We hypothesized that this triphasic capnogram was a result of increased dyssynchrony between the positive-pressure phase of mechanical ventilation and the arrival of the end-tidal gas at the gas analyzer. During expiration, negative pressure at the crack in the water trap allowed room air to enter the sample, thereby decreasing the carbon dioxide concentration by sample dilution (first plateau). At the initiation of inspiration by the mechanical ventilator, the negative pressure at the cracked water trap is reversed as the piston exerts positive pressure (peak inspiratory pressure), represented by the higher plateau (hump). The higher plateau most accurately represents end-tidal carbon dioxide as sample dilution is eliminated. We hypothesize that the third plateau was due to the increased sample line volume. This increases the dead space and therefore the time between expiration and the arrival of end-tidal carbon dioxide at the analyzer. Assuming a 200 ml/min sample flow rate, a 1.5-ml increase in sample-line dead space could be expected to result in a 0.45-s increase in transit time. Thus, the positive-pressure phase of inspiration shifts to the left (longer transit time) in the capnograph waveform. At the end of the positive-pressure phase of mechanical ventilation, the expiratory carbon dioxide in the sample line is diluted again as a result of the leak in the water trap producing the lower plateau (third plateau).

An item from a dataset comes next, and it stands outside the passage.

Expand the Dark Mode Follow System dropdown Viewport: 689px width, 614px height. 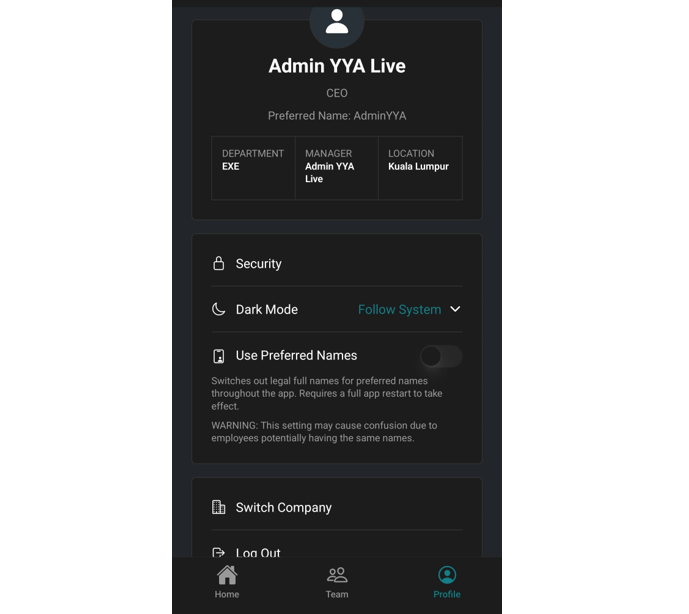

Therefore, the transit-time delay caused by the addition of dead space in the sample line combined with a cracked water trap that aspirated room air into the expiratory gas sample resulted in the appearance of a midexpiratory hump on the capnogram. This case illustrates the need to understand capnography and the importance of machine checks given that erroneous end-tidal carbon dioxide measurements should be recognized to avoid inaccurate clinical decisions. The manufacturer may consider adding a machine check for the cracked water trap or any additional leaks from the circuit in the automated machine-check algorithm.